El primer don —dijo Torrens—. El título es lo único que se conoce: Jordán nunca publicó un anticipo ni quiso decir de qué se trata; parece que se encierra para escribirla y que ni siquiera a Cecilia se la deja leer.
—La famosa novela de Jordán... ¿Desde hace cuánto se supone que la está escribiendo? —dijo Sebrel—. ¿Diez años? ¿Quince?
¿Sería entonces ésta la obra final? Si algo había lamentado él, si algo tenía para reprocharle al escritor, era que el movimiento en la serie de sus libros había sido hasta ahora principalmente de negación, como si Jordán se estuviera batiendo obra por obra con todas las tradiciones literarias. Pero esta pausa, este compás de espera increíblemente prolongado, ¿no hacía esperar que hubiera llegado por fin el momento de la tesis?

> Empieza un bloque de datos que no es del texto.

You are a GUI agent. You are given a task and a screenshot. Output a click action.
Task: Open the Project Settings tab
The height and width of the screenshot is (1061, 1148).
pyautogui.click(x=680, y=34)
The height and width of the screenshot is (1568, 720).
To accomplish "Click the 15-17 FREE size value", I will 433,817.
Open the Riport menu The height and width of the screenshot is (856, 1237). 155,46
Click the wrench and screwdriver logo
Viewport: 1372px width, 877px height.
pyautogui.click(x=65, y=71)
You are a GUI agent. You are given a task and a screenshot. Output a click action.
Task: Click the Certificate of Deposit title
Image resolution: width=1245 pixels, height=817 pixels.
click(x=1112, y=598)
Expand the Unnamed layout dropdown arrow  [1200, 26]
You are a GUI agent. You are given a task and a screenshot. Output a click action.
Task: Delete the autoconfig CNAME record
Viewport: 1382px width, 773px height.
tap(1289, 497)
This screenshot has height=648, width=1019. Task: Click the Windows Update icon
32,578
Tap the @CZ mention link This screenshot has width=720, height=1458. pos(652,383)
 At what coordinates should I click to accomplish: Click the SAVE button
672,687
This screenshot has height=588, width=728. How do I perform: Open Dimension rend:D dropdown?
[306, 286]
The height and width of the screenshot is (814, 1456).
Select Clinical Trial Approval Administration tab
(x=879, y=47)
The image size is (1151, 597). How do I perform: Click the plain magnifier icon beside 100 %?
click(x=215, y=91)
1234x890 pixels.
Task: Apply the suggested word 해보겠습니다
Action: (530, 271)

A su imaginación todavía algo romántica no le costaba nada representarse a Jordán inclinado sobre este último libro con la lentitud y el terror de quien escribe su testamento y hubiera querido hacer todavía muchas otras preguntas, pero advirtió que en el apuro de la despedida se había quedado sin darse cuenta con la lapicera de ella. Pensó que quizá podía alcanzarla afuera y en un impulso recogió el paquete con sus ejemplares, se despidió de Sebrel y Torrens lo más rápidamente que pudo y salió a la calle.
Eran algo más de las seis, la hora de salida del trabajo; en cualquier caso, pensó, aun si ella había decidido tomar el subterráneo, habría tenido que caminar al menos una cuadra hacia Tribunales. Se abrió paso entre la gente, tratando de mirar por encima de las cabezas y al dar vuelta la esquina distinguió su blusa, pero era demasiado tarde: estaba en el otro extremo de la calle y acababa de abrir la puerta de un taxi. El auto arrancó en el cambio de luces y lo último que alcanzó a ver fue cómo ella se inclinaba hacia adelante para indicar una dirección y se separaba el pelo por atrás del cuello con las dos manos antes de dejar caer la cabeza en el respaldo.